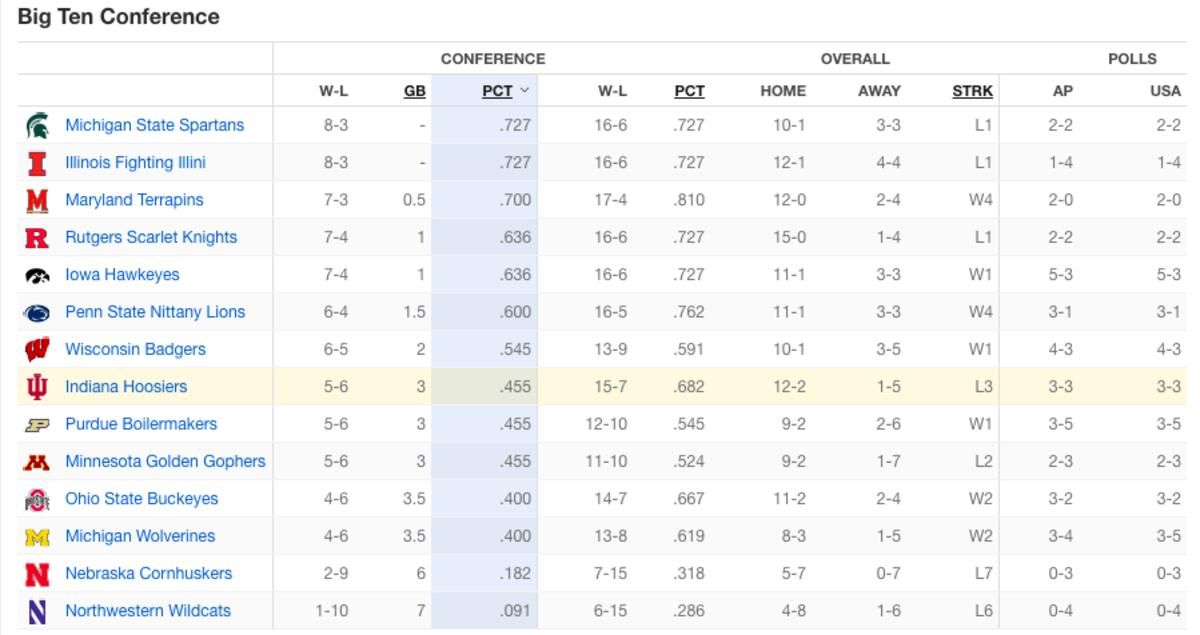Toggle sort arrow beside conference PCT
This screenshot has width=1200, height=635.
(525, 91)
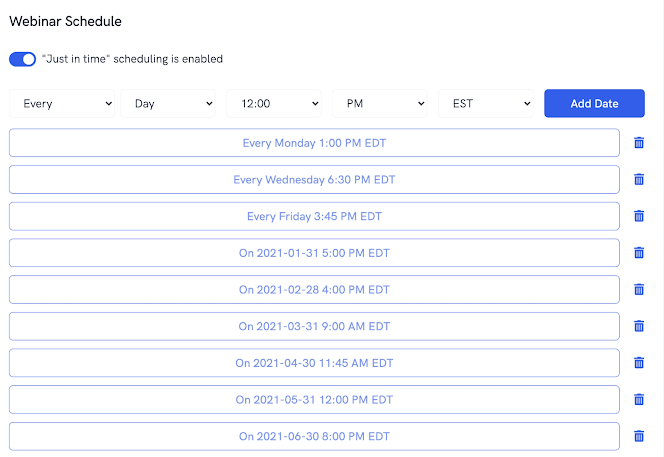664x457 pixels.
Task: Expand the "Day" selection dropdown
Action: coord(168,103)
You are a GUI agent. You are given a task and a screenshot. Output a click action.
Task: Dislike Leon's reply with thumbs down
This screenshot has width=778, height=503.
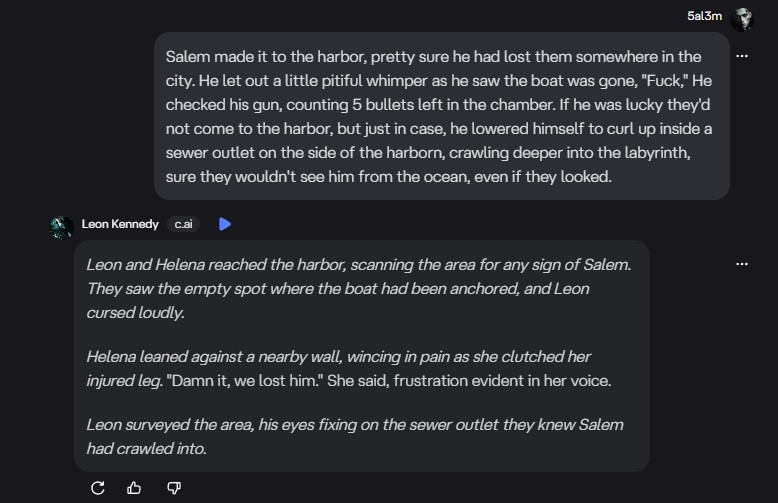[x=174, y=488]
---+---
-- Exercise details --
Reproduce word for word the lines running from the line with "You are a GUI" through the end of the data, both included, and nothing else; leave out the pictures.

-- Reply to the exercise --
You are a GUI agent. You are given a task and a screenshot. Output a click action.
Task: Dislike Leon's reply with thumbs down
This screenshot has width=778, height=503.
[x=174, y=488]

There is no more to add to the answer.